When you’re a kid, you pick a team and that is YOUR team for life. Like dogs, guys are all about loyalty. For example, if you are a guy and Joe cuts your hair, then Joe will cut your (bad word) hair for the rest of your (bad word) life unless (a) Joe drops dead; or (b) Joe makes fun of YOUR team and you are forced to bludgeon him with his electric nose-hair trimmers.

Women, like cats, don’t get this concept. I hate to make sweeping generalities, but women will change hairdressers, even if (gasp) the person who normally cuts their hair is still alive. They will change sporting allegiances because they think another team’s uniforms make the quarterback’s posterior region seem more alluring.
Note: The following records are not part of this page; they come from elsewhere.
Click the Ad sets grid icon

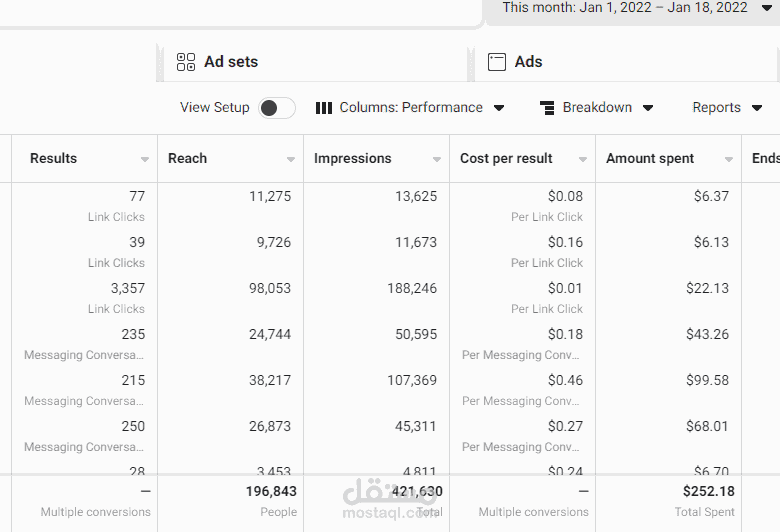(186, 62)
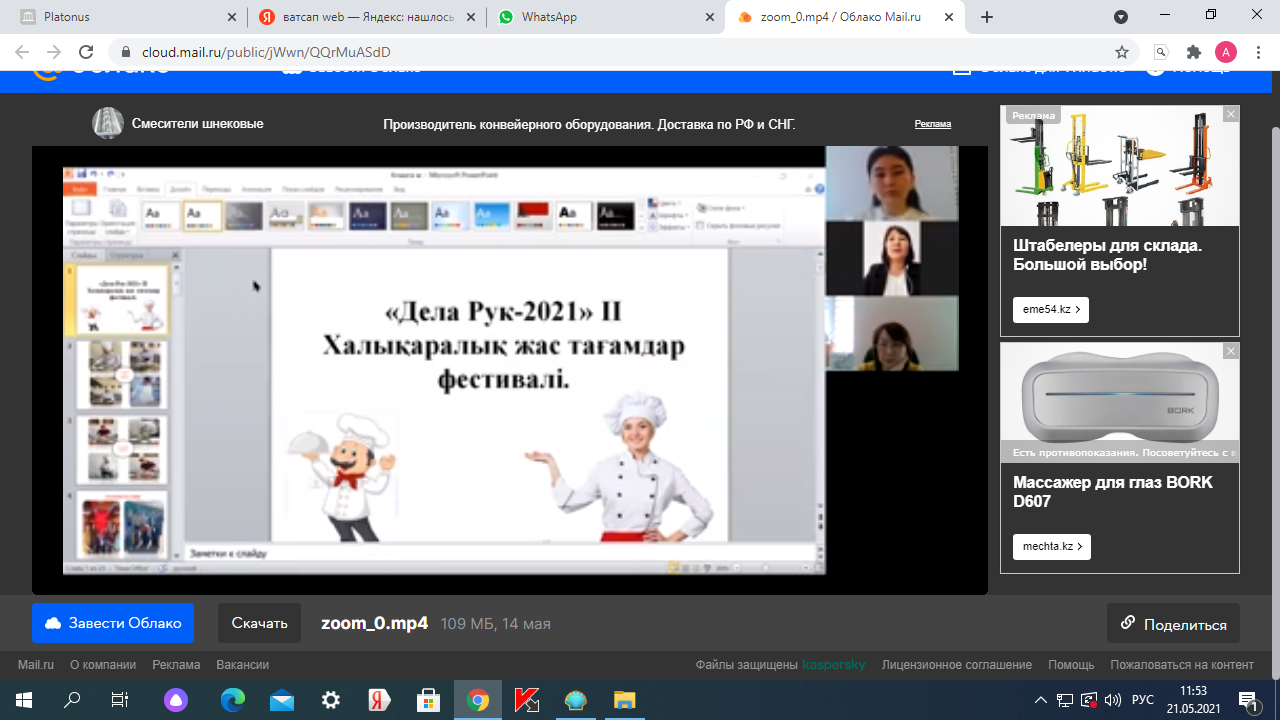Click the Завести Облако button
1280x720 pixels.
click(113, 623)
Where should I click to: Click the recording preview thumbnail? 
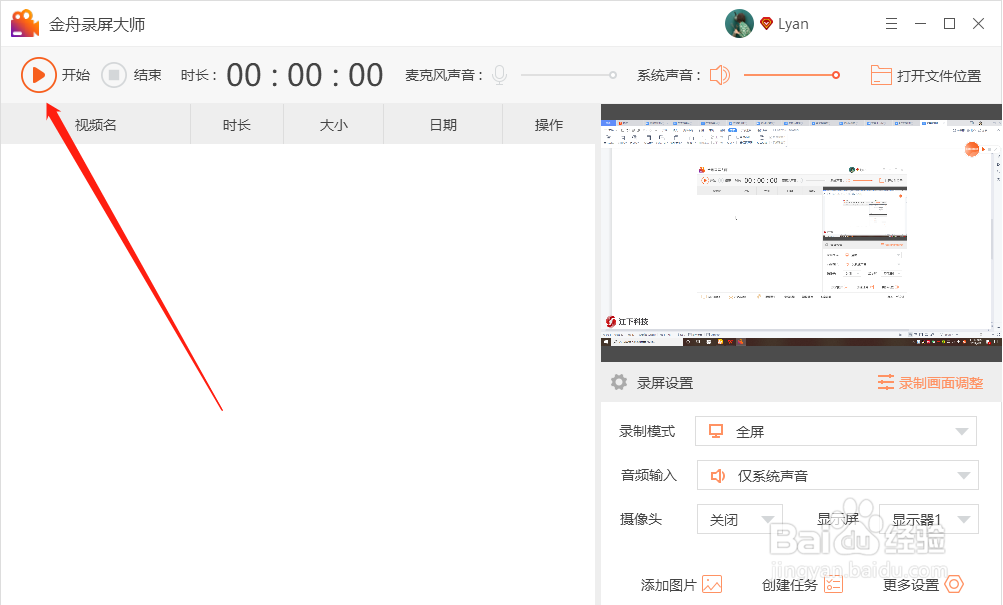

Which brings us back to football. I have always cheered for the Lions. It’s who I am. But, like I said, I am torn.

The thing is, whenever I leave my house to take part in some random charity event, I invariably meet one of the Bombers, especially quarterback Buck Pierce, who used to play for the Lions and is easily my favourite player in the CFL.
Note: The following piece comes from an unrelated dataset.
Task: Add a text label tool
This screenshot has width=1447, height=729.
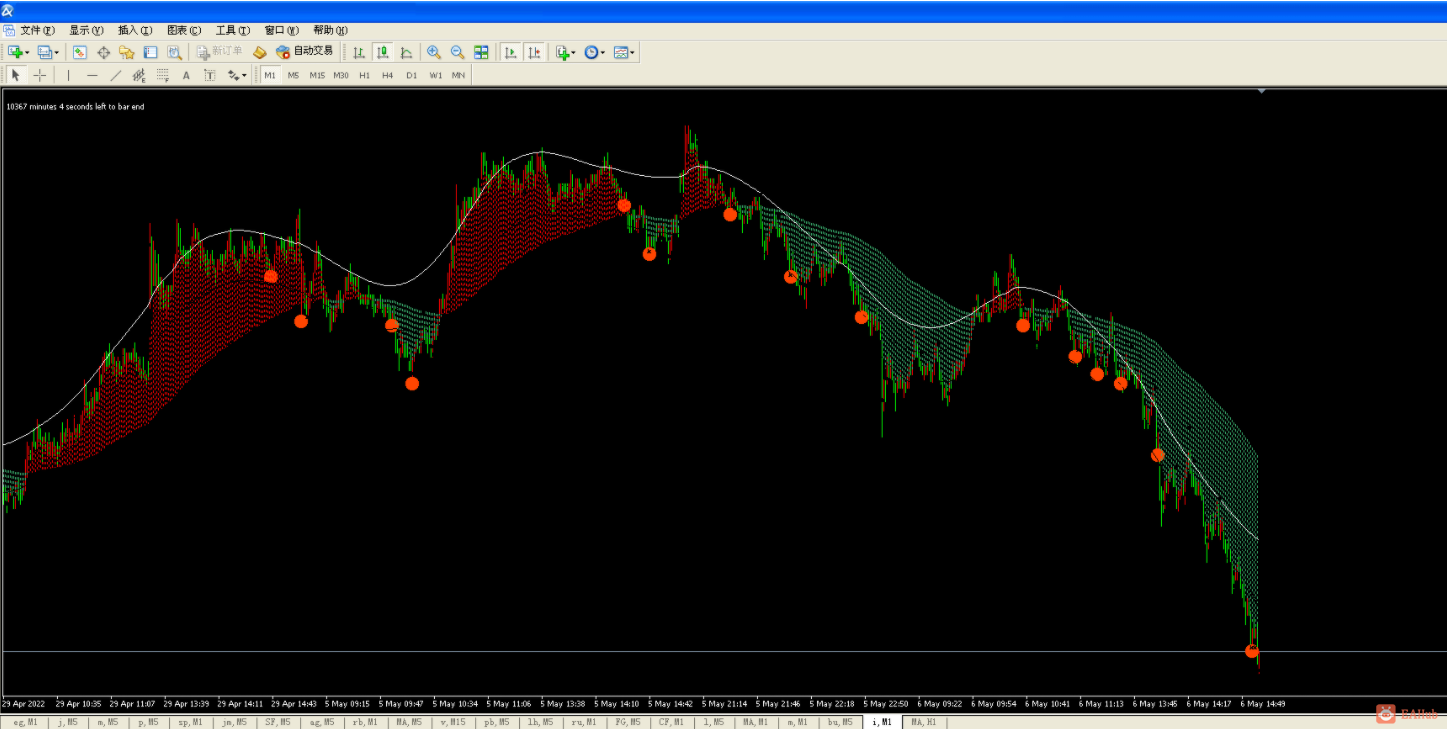Action: (x=186, y=75)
Being a guy, I admire Buck for the way he plays on the field. He’s a guy with a damn-the-torpedoes attitude who, if he has the option of running around an opponent or sliding under him, will instead run right through him, usually head-first.
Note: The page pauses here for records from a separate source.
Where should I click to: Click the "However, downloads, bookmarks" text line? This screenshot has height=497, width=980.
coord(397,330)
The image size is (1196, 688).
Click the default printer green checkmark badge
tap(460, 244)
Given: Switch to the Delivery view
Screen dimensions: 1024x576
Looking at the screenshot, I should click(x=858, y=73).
Sure he gets hurt a lot, but that’s because Buck’s willing to put himself on the line to help his team win. The other guys will walk through fire for him because they know Buck will be leading the way.

But it’s what he does off the field that makes Buck a hero. Not long ago, when I hit the streets at the ungodly hour of 6:30 a.m. to sell newspapers in support of children’s literacy, there was the Bombers QB, fresh off a recent injury, tirelessly flinging himself into yet another event the only way he knows — at full speed.

And, not long after, there he was going head to head with me and a bunch of other non-athletic media weenies at a spaghetti-eating contest in support of Winnipeg Harvest. That’s not what pro quarterbacks typically do. They are supposed to be aloof and cocky. But not Buck Pierce. He’s a lot like our adopted city — humble, decent and down-to-earth.

When a good friend’s son had his football career threatened by a nasty injury, Buck called and told him to keep fighting and everything would be OK.

Buck’s not alone. When I visit a school for I Love to Read Month, there’s Bombers long snapper Chris Cvetkovic making the kids laugh. At Dancing With Celebrities, the annual ballroom competition in support of the Society for Manitobans with Disabilities/Easter Seals, there’s Bombers centre Obby Khan helping me judge the contestants, whose ranks this year included his boss, head coach Paul LaPolice, a regular guy who is always willing to stop and chat, even with an obnoxious Lions fan.

In contrast, before the 2006 Grey Cup, I raced over, tiny heart pounding, to legendary Lions coach Wally Buono and had the following breathless conversation.

Me: “Hi, coach, I’m like, the biggest Lions fan ever!”

Wally: “???”

Me: “Like, I am s-o-o-o-o-o-o excited to meet you!”

Wally: “???”

What I’m struggling to say here is I can’t root against heroes like Buck and Chris and Obby and Paul. And maybe not rooting against them isn’t enough this time. Maybe, for once, I have to root FOR a team that isn’t wearing black and orange.

I’m just not sure how to break the news to Wally Buono.